A l’heure où de nombreux bouleversements tels que les conséquences de la crise financière, les catastrophes liées au changement climatique ou les révolutions arabes – pour n’en citer que quelques-uns – affectent, entre autres, la société belge, le temps est venu pour un changement courageux. Il est urgent de modifier le paradigme de la politique migratoire, non seulement au niveau belge mais aussi au niveau européen. Il est temps de considérer la migration comme une caractéristique de nos sociétés et comme une chance pour celles-ci et d’en tirer les conséquences politiques.
Ce changement nécessite un discours politique positif et volontariste, une visée à plus long terme de la politique migratoire; il implique enfin de considérer les migrants comme des citoyens potentiels. Mais au-delà des responsables des politiques publiques, il devient impérieux que tout un chacun prenne conscience que la Belgique est un pays d’immigration qui se nourrit de la diversité produite et du travail des immigrés quel que soit leur statut.
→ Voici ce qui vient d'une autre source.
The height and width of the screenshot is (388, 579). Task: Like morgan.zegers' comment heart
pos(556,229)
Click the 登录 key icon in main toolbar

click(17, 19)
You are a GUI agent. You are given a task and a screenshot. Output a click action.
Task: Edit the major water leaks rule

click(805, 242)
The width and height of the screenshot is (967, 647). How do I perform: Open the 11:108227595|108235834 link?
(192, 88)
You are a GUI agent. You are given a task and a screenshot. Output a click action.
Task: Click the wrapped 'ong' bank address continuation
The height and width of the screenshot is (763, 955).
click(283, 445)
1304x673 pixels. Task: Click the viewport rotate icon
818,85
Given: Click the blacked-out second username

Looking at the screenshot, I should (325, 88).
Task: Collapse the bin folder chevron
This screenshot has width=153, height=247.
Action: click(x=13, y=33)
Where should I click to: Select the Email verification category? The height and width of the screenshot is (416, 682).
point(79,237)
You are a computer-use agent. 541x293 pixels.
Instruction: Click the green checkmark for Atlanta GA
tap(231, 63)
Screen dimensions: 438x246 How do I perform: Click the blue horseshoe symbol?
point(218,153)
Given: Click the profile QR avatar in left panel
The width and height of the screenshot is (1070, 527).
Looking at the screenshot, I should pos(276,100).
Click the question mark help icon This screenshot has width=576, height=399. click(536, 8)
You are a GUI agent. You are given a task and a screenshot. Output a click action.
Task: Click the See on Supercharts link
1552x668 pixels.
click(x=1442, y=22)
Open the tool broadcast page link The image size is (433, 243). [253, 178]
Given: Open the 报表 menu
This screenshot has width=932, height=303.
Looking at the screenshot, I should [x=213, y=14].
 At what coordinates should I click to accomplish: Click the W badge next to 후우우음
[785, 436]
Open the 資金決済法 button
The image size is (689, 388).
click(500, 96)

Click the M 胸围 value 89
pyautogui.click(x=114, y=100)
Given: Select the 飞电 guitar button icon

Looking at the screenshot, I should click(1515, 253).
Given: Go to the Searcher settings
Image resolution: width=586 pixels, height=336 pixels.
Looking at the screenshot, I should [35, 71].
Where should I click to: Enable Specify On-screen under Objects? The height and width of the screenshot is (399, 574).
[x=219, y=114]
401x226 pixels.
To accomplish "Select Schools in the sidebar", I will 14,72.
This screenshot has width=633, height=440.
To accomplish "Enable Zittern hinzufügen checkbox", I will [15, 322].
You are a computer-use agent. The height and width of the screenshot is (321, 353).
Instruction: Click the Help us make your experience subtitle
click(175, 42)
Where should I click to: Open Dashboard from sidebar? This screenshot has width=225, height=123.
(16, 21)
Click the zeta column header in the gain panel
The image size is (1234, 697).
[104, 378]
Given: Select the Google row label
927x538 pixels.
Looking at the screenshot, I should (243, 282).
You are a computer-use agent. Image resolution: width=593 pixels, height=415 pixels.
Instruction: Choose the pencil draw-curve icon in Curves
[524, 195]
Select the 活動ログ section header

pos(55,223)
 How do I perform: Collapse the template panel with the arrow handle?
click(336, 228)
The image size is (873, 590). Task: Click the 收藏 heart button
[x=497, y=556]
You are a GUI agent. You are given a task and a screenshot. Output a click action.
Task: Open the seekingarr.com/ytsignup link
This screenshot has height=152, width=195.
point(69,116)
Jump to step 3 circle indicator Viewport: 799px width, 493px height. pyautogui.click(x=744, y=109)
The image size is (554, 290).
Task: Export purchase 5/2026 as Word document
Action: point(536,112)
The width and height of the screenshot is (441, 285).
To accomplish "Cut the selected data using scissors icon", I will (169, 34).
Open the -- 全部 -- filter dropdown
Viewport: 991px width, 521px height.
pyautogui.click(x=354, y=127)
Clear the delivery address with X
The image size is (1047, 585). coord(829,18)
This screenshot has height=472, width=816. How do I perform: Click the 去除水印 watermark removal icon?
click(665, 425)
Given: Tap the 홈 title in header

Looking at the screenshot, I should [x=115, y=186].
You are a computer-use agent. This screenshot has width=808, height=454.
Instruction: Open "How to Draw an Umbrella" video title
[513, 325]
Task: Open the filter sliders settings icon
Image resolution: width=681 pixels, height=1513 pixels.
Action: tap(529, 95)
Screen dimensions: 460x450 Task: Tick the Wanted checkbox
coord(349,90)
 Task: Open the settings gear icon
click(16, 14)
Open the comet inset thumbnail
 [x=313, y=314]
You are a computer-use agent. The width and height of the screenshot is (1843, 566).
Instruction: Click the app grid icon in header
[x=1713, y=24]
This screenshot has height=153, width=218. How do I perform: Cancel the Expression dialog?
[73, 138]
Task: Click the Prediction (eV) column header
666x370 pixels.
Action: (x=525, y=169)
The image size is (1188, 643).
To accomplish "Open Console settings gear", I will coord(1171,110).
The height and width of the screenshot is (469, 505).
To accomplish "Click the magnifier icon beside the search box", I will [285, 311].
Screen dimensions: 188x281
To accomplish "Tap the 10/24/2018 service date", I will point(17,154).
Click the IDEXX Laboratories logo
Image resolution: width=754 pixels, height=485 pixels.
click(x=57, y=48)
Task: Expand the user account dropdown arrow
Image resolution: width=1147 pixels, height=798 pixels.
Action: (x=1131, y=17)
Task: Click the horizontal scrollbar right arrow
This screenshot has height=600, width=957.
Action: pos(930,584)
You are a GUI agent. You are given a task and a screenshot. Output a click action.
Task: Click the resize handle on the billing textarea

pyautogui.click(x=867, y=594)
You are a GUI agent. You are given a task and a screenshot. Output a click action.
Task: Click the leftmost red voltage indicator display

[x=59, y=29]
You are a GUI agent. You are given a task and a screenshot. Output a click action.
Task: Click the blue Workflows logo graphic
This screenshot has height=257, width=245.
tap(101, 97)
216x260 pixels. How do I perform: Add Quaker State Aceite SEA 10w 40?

Tous les résidents auraient à gagner à valoriser cette diversité et à se réjouir de pouvoir s’impliquer, chacun à son niveau, dans la construction d’une “démocratie multiculturelle”4.
Sonia Gsir
Chercheuse au Centre d’études de l’ethnicité et des migrations (Cedem), auteur d’une thèse de doctorat sur “Une politique européenne d’immigration de travail : l’entrouverture communautaire”
Photo : J.-L. Wertz
1 21 octobre 2011, www.ohchr.org/EN/NewsEvents/Pages/DisplayNews.aspx?NewsID=11523&LangID=E
2 http://app.owni.fr/mortsauxfrontieres/
3 A titre d’exemple récent, le coût de la traversée clandestine de la France vers l’Angleterre peut aller jusqu’à 6000 euros par personne (données relevées en novembre 2011).
4 Martiniello M., La Démocratie multiculturelle. Citoyenneté, diversité, justice sociale. Presses de Sciences Po, Paris , 2011.